Highgate Men’s pond, which sits nestled in an eastern corner of Hampstead Heath, is a century-old institution. Protected from development since being added to a parliamentary act covering the entire Heath in 1889, swimming here is a daily ritual for some and an indulgent midweek activity for others (read me and my fellow wild swimming acolyte Joe).
Arriving on a warm, late summer/early autumn afternoon, only one swimmer drags himself around the roped perimeter of the swimming area as we walk across the Heath, locking up Joe’s bike before paying our voluntary £2 fee. The latter has been the centre of some dispute this year, with the City of London attempting to make the charge compulsory, much to the chagrin of regular users and locals (as this excellent piece from The Kentishtowner details). Roger would doubtless be appalled.
When he arrived here as part of his outdoor swimming tour of London, for one of Waterlog’s final chapters, it was November, the leaves falling and the water temperature dropping. He would have most likely strolled in for free. But, weather aside, today he would find it much the same. The ‘Nude Sunbathing’ sign, the spring diving board at the end of the concrete jetty, the buoys marking out a huge swimming area.

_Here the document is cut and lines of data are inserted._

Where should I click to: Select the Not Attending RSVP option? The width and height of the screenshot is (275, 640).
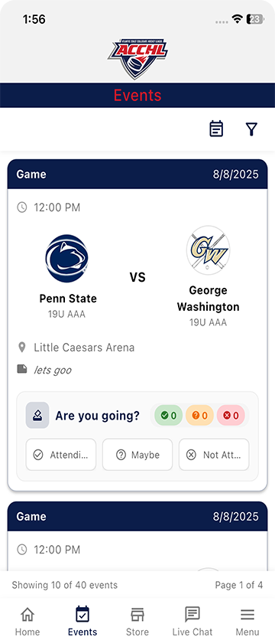[214, 455]
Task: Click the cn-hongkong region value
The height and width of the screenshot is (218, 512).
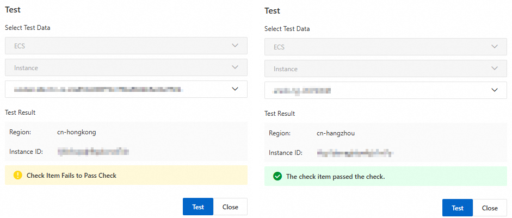Action: click(77, 132)
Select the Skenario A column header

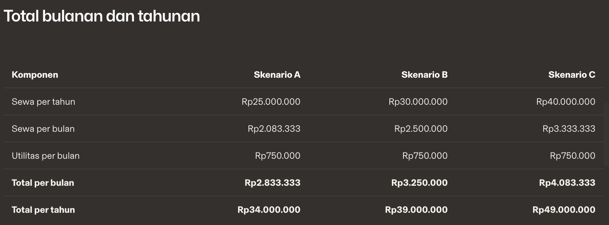(x=277, y=75)
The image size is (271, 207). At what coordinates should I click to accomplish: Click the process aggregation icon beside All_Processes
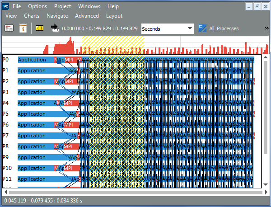click(x=202, y=28)
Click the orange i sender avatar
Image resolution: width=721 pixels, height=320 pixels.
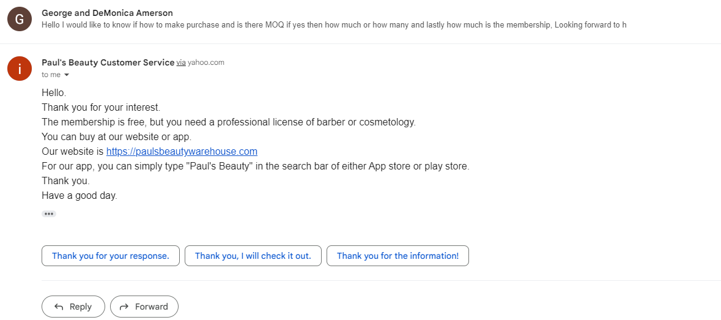(x=20, y=69)
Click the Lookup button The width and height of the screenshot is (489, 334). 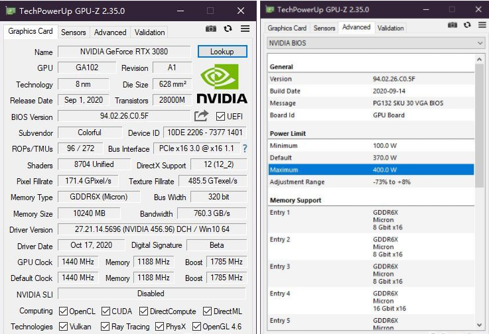pos(222,52)
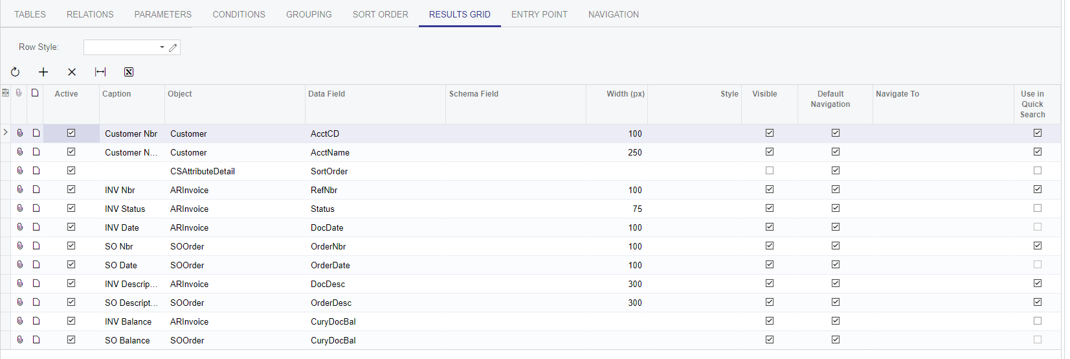Uncheck Active for INV Status row
Image resolution: width=1070 pixels, height=359 pixels.
(71, 208)
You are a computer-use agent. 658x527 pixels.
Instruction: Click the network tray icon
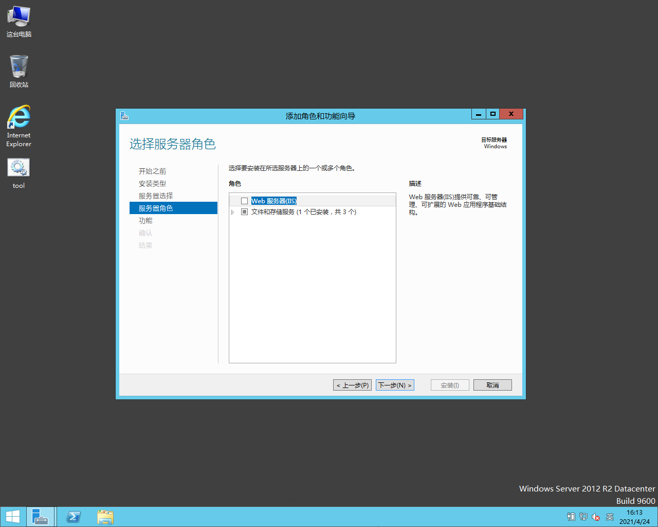[x=583, y=517]
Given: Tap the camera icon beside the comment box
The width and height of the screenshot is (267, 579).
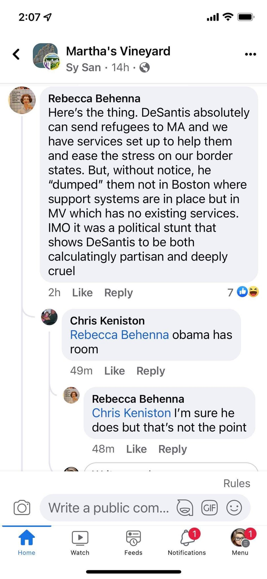Looking at the screenshot, I should tap(22, 508).
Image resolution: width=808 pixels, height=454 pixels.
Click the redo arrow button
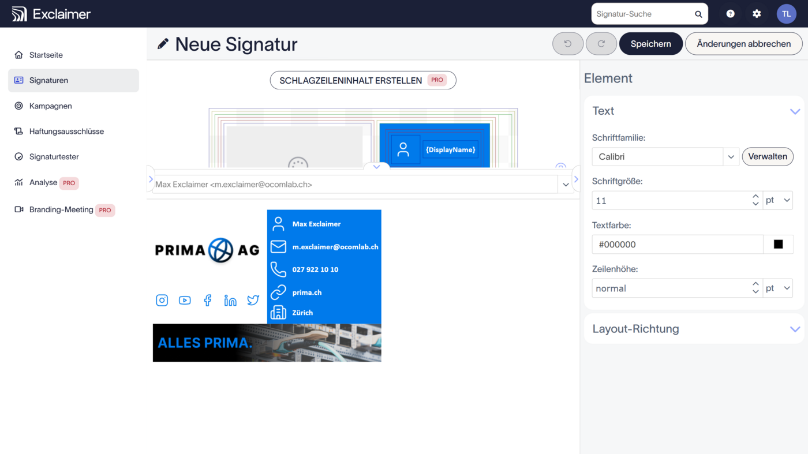(x=601, y=44)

Eschewing the spring board (I’m more Gareth Bale then Tom Daley when it comes to diving, sadly), I lower myself down the runged ladder and into the chilly water. It’s 19C according to the blackboard in the changing rooms, but as I dip my head under the green water, the sun goes in and a distinct chill comes over the water. I strike out for a far buoy, a Great Crested Grebe bobbing along in the distance. I find myself following Roger’s formula, swimming as fast as possible between buoys, completing a couple of huge laps before demisting my goggles while lying prostrate over a floating safety ring.
The water here is delightful. Fed by the now covered River Fleet, Highgate Ponds has a silky, heavy quality unlike the River Granta, where I swam a couple of weeks ago. You have to work hard to push through it, but it rewards long strokes with much-needed bodily warmth. Sadly, the latter isn’t in evidence after we haul ourselves out of the pool. We shiver as a local flies off the end of the board, his legs splashing down as we look on and offer a small round of applause.
The Men’s Pond might not offer quite the same seclusion as the Mixed Pond across the Heath. But there’s a greater sense of community, of people coming here to escape London and its noise and grime, even if just for half an hour. It’s a magical spot.